Recently developed drilling methods and systems may substitute a coaxial dual drill string in place of the prolific single-pipe drill string. A coaxial dual drill string has an inner pipe fixed within an outer pipe, thereby defining an inner flow channel within the inner pipe and an outer flow channel within the annular region defined between the inner and outer pipes.
In such arrangements, drilling fluid may be supplied to the drill bit via the outer flow channel, and the return drilling fluid, laden with formation cuttings, may be removed from the wellbore via the inner flow channel. A single crossover port may be provided at a distal end of the drill sting, commonly at a location just uphole of the BHA, if supplied, which fluidly connects the inner flow path to the wellbore, thereby allowing spent drilling fluid at the bottom of the wellbore to re-enter the drill string and return uphole via the inner flow channel.
The use of a dual drill string as has been generally described includes a flow channel for return drilling fluid flow and may provide several advantages over drilling with single-pipe drill string.
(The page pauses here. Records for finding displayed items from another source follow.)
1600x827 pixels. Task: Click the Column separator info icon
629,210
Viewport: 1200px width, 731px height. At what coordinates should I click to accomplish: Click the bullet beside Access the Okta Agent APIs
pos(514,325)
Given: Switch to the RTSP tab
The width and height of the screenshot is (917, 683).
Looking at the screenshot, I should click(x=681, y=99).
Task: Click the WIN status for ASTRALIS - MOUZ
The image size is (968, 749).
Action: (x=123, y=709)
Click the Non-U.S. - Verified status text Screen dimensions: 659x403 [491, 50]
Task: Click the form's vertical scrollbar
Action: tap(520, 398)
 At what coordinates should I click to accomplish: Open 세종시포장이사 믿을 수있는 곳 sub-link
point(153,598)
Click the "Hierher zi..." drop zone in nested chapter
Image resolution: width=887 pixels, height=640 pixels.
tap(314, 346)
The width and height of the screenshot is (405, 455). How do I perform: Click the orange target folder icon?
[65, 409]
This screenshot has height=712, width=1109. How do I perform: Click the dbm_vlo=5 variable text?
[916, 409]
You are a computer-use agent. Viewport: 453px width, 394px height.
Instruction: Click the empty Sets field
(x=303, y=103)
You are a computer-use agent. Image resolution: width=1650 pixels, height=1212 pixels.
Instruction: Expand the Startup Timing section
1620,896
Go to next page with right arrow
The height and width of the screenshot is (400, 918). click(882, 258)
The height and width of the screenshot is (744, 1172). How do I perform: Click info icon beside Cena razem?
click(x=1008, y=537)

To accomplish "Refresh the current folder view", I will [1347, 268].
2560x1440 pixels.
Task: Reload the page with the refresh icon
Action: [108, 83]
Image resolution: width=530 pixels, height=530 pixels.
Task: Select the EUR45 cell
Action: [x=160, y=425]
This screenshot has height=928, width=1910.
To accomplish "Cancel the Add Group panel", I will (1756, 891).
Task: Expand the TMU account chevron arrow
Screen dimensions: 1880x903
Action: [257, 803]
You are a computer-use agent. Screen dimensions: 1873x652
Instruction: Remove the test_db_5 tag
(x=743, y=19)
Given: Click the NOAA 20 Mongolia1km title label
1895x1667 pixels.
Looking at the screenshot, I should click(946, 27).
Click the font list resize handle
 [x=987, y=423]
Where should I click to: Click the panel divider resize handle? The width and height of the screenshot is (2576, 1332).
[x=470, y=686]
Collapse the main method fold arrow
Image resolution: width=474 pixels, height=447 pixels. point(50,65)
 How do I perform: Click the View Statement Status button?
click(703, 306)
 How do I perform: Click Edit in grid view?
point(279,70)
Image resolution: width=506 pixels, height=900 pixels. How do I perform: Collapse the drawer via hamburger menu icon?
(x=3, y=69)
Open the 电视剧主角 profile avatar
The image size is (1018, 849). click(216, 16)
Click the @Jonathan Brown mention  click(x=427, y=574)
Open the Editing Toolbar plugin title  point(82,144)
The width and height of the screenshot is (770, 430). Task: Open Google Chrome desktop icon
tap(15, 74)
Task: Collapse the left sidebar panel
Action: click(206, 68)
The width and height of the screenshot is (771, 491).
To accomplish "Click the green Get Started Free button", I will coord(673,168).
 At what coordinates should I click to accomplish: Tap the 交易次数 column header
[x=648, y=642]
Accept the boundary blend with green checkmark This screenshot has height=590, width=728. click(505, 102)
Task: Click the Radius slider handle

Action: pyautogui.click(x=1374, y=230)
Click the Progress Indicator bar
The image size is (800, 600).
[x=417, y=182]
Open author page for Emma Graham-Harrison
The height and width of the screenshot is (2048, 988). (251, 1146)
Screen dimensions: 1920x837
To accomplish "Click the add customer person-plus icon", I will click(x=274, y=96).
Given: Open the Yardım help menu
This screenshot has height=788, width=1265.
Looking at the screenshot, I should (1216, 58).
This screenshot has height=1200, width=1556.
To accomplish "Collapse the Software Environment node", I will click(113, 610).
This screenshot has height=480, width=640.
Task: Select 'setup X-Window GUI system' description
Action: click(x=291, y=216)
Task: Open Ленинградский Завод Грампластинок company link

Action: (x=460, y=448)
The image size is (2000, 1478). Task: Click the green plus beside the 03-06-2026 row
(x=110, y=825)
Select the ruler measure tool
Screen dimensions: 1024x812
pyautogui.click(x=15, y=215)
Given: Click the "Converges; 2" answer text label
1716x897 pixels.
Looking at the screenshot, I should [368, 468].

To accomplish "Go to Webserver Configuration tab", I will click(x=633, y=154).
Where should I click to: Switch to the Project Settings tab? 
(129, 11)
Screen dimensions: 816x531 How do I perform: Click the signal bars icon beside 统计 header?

In certain offshore conditions, such a system may obviate the need to deploy a drilling riser, provided an alternative barrier between the seawater and the wellbore annulus is established. The return flow channel leaves the wellbore clear of formation cuttings. Improved hole cleaning results in less downtime. Finally, because the entire wellbore annulus no longer forms a flow path for drilling fluid circulation, the fluid within the wellbore annulus is essentially static, which may be preferable for certain techniques for managing wellbore pressure.